As with any data, there is potential for error in terms of whether all overdose events were captured and whether all events recorded after the fact were overdoses. Additionally, there were several address entry errors that had to be manually geolocated in order to ensure accuracy, which is a source of additional potential error. Furthermore, it is worth mentioning that this data is a small sample size, due to both the size of Providence (the city’s population is 179,000) and the fact that this data was collected only for 2017. While this analysis is worth conducting, the sample size precludes certain tests of model generalizability, such as testing across years. These limitations will be discussed throughout the analysis as relevant, but are necessary to mention at the outset.
In addition to overdose events, the data wrangling process included the collection of a wide variety of data regarding community protective resources, risk factors, and neighborhood characteristics in the City of Providence (listed in the data sources appendix). Following the data collection, we undertook a feature engineering process to extract different types of predictive power from the variables, and all of the features are listed in the feature engineering appendix. Once the entire dataset of overdoses and features had been created, we conducted an explanatory analysis process to determine which variables were correlated with overdoses.
With an understanding of which variables were correlated with overdose events, we constructed different predictive models, informed by machine learning techniques. We then conducted a validation process to ensure that the final model was generalizable across the different areas of Providence. The modeling process and model results are described in detail in the model building section and the model results appendix.

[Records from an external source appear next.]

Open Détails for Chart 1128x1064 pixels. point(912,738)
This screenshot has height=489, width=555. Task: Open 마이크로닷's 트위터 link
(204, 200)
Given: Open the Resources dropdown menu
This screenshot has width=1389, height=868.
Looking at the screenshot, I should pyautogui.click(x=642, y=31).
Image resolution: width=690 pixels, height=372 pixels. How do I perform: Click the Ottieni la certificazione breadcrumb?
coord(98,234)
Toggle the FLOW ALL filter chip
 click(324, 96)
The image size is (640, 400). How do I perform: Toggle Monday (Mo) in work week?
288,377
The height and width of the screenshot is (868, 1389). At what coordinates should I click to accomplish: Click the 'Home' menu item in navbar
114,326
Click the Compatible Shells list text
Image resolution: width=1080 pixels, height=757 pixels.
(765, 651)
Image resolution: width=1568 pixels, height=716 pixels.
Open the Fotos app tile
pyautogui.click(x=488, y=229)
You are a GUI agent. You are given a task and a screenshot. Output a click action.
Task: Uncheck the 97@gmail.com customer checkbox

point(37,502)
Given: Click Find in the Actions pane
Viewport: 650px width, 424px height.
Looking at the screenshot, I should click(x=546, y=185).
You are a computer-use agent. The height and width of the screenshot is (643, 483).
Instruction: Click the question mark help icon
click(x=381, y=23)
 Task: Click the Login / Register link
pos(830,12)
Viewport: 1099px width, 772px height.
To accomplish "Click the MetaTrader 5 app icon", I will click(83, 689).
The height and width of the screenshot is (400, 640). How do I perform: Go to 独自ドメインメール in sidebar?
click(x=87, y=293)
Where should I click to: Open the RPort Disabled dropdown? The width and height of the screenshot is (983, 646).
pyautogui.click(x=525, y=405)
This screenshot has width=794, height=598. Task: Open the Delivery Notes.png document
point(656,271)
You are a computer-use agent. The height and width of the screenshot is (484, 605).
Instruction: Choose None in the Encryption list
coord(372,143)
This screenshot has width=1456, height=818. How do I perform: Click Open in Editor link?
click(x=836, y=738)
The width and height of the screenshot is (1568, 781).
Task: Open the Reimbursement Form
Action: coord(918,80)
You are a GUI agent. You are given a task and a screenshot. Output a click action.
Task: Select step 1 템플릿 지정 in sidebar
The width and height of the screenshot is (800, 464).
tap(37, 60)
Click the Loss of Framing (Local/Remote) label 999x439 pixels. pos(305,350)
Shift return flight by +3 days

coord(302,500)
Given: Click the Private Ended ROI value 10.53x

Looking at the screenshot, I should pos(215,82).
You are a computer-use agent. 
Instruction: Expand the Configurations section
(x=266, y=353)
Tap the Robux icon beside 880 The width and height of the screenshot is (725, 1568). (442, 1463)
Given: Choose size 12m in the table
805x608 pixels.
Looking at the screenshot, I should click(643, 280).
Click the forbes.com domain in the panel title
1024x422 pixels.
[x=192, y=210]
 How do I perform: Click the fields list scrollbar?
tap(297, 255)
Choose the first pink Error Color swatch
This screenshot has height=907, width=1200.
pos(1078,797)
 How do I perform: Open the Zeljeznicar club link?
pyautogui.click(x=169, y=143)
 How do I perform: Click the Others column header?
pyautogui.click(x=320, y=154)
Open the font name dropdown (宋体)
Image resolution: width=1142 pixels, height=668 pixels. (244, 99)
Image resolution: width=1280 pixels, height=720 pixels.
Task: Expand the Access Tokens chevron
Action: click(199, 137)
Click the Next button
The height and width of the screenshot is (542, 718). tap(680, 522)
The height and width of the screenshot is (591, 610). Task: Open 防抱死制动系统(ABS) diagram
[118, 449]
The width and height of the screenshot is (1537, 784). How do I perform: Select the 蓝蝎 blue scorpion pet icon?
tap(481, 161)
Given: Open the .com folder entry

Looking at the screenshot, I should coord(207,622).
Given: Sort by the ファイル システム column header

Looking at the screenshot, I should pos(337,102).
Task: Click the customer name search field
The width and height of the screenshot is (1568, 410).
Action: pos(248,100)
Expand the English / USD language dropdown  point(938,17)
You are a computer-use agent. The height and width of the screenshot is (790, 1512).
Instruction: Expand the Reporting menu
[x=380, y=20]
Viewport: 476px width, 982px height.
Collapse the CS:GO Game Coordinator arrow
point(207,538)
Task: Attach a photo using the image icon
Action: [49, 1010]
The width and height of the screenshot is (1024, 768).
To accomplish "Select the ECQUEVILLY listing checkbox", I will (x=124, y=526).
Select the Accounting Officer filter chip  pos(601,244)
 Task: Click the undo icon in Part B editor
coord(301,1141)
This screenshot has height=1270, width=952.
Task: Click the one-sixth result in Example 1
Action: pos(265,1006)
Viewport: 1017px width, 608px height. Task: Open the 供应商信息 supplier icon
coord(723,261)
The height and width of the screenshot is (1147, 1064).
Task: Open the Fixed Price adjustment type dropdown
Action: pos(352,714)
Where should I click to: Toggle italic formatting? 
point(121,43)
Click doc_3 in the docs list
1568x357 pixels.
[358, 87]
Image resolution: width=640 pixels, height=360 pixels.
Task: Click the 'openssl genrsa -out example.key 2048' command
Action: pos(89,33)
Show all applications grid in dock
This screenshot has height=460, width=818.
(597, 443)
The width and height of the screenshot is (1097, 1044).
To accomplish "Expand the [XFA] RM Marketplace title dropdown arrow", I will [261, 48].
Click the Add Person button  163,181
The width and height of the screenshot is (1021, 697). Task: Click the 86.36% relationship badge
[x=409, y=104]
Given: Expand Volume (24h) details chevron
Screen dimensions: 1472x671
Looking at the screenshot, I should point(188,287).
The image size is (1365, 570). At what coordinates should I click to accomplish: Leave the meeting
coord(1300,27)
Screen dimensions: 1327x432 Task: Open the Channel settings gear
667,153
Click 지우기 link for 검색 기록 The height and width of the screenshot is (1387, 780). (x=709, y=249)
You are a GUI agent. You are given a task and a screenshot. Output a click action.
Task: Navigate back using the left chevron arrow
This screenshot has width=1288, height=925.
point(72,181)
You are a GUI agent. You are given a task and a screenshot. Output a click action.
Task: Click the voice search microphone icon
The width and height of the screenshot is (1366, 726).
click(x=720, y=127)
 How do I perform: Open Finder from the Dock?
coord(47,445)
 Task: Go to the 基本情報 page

In addition to the overdose count dependent variable, several data sources were used to determine risk factors and protective assets in Providence, including:
Below appendices include a data dictionary with a full list of variables and their sources; a data wrangling appendix that explains how data was compiled, cleaned, and feature engineered; a list of the final features; a data visualization appendix that explains how to make basic graphics for this analysis; and a table that lists the results from each model.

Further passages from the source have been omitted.